- Opening Delimiter -
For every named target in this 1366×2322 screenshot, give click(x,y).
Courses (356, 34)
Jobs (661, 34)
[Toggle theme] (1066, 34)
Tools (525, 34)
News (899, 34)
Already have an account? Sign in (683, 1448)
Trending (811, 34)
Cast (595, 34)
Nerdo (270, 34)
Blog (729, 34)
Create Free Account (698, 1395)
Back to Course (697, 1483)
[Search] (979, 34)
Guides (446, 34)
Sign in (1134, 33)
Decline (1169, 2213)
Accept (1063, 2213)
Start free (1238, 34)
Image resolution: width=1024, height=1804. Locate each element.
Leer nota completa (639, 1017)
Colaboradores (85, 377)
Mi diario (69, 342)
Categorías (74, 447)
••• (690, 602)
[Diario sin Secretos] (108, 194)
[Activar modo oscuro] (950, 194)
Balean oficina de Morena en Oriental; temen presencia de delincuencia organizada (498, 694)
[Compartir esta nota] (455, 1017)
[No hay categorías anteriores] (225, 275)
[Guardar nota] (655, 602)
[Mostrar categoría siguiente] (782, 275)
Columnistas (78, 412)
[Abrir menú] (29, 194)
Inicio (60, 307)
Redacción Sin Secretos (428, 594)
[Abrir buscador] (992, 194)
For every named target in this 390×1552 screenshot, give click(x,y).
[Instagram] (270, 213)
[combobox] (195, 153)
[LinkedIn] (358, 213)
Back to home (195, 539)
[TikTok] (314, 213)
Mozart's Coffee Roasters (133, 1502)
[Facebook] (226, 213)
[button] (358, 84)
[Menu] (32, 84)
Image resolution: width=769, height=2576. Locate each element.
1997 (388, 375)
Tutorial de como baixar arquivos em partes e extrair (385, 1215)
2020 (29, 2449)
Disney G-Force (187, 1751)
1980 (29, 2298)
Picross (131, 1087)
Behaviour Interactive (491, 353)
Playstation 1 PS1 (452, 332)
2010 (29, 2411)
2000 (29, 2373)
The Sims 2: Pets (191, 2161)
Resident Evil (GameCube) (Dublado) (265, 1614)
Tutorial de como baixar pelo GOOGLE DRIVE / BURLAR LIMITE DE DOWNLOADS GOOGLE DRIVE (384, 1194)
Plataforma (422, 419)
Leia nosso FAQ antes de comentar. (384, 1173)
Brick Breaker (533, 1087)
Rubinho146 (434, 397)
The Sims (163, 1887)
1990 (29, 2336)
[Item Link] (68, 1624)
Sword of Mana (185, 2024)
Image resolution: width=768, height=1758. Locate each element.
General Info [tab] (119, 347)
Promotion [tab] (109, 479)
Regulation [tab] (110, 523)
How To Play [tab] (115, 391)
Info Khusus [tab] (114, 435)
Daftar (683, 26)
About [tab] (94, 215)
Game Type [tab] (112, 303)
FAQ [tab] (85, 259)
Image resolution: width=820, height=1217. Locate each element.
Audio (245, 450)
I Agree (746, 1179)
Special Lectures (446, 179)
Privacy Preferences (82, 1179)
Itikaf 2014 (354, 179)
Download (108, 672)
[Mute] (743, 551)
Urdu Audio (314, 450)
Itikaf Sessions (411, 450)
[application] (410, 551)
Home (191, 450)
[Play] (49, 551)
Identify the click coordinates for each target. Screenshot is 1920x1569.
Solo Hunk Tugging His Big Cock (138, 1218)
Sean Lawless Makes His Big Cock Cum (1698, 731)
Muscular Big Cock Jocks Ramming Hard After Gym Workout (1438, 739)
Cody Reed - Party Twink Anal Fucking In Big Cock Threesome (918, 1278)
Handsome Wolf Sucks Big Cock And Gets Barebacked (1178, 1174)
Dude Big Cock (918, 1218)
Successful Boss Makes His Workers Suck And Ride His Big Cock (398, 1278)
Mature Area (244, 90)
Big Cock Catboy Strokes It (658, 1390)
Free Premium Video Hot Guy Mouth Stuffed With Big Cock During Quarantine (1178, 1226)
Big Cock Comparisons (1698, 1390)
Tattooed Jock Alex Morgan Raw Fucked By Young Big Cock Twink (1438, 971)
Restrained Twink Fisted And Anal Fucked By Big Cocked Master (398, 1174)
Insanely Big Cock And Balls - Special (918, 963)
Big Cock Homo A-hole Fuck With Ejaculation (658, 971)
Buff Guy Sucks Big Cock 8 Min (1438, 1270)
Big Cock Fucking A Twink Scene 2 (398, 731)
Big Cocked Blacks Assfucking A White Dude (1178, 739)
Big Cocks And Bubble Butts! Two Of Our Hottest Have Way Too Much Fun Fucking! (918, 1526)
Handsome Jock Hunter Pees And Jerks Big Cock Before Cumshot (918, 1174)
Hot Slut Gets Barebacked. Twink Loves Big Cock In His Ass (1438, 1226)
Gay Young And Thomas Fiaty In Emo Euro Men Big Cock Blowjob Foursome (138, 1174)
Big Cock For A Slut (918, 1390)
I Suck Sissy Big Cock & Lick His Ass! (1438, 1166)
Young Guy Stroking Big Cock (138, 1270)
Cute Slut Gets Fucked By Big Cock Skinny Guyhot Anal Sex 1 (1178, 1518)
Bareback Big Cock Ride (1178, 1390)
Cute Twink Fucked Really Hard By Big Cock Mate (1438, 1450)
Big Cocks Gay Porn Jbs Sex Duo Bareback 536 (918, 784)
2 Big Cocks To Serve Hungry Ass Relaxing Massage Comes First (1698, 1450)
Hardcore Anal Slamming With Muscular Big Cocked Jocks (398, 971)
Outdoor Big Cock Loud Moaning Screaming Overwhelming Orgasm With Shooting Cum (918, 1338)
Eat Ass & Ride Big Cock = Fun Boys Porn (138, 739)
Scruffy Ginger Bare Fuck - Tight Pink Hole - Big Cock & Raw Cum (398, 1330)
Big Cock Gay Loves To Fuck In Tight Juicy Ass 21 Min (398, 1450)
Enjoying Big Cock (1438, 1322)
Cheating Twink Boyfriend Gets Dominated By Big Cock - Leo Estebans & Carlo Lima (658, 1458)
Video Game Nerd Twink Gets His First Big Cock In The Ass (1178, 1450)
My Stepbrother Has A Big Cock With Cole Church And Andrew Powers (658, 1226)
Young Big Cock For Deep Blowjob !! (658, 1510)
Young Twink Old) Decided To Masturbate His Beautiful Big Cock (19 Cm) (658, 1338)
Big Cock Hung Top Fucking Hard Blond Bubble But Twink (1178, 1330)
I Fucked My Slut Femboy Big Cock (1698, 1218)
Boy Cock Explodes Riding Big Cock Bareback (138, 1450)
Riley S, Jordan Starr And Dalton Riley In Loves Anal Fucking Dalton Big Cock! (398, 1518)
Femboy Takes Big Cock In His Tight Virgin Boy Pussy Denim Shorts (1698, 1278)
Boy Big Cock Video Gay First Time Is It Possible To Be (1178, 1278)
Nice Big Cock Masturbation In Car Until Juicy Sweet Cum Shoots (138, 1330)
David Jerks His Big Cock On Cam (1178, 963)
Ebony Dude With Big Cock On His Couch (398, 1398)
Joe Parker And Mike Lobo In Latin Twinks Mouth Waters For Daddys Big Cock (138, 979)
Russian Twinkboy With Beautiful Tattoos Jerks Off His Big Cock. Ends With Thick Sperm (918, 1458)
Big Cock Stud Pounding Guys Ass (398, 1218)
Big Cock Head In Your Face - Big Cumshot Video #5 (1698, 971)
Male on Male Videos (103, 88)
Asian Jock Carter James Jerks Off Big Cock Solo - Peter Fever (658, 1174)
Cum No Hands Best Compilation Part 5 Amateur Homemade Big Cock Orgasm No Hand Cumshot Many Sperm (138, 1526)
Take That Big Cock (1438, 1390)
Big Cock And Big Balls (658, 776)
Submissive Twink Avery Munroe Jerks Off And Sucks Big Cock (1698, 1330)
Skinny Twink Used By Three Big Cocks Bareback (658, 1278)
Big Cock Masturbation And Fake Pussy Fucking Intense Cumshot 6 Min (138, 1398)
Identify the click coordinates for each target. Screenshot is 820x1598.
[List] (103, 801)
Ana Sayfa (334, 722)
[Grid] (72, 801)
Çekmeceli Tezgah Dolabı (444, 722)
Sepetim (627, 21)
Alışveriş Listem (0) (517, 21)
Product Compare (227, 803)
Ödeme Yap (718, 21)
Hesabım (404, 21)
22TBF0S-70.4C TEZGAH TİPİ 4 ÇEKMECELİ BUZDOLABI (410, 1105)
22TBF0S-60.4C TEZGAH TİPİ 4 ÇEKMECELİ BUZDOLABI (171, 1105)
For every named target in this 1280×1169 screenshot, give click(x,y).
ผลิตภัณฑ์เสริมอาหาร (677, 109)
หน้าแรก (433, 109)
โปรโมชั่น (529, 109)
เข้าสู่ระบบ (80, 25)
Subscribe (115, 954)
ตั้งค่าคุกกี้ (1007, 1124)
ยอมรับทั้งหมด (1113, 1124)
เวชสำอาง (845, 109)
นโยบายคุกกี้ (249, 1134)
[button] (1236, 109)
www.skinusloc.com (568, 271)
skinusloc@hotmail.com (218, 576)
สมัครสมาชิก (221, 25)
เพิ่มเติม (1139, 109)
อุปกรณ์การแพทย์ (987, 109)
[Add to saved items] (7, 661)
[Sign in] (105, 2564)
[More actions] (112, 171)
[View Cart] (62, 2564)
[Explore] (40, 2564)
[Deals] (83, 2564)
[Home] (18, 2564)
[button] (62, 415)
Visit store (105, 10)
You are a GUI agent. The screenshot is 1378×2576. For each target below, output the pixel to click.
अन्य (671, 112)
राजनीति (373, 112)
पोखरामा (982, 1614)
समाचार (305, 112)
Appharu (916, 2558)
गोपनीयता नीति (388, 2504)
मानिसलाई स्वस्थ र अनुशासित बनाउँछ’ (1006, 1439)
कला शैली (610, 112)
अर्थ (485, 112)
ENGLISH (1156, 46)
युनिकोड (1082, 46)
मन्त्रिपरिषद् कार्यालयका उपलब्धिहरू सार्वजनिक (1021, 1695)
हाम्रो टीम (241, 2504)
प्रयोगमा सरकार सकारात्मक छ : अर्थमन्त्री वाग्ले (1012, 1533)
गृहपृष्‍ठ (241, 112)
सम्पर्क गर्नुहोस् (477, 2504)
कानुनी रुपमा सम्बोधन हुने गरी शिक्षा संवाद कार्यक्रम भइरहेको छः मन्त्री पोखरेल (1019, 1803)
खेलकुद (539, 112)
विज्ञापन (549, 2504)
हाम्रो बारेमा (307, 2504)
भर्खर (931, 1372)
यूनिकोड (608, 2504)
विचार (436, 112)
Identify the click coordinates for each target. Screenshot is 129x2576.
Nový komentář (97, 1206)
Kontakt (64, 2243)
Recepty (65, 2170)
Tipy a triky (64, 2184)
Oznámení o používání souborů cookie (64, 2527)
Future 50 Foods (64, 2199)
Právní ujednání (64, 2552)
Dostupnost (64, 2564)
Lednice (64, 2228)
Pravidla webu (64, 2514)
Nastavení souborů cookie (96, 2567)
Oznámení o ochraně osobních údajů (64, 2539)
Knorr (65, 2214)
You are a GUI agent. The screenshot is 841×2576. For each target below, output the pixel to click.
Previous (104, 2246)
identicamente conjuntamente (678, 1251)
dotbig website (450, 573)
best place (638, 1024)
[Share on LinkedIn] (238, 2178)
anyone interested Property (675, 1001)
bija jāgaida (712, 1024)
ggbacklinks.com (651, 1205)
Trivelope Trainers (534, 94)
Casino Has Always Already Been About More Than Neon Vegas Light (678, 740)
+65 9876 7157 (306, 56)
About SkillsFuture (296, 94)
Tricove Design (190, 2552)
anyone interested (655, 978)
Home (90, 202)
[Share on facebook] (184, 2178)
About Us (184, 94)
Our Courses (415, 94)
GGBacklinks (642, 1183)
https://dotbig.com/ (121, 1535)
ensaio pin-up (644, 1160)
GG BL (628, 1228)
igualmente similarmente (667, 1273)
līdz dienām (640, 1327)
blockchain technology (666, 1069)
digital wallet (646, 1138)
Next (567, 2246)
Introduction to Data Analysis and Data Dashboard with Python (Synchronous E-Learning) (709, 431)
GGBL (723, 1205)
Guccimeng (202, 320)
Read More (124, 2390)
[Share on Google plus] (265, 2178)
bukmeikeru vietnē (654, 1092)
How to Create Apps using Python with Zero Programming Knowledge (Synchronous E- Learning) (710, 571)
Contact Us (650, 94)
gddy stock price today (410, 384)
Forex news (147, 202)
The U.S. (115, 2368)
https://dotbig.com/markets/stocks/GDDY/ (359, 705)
- Closing Delimiter -
From the records above, count the lines that contain "Tutorial". Only the number should be written.

2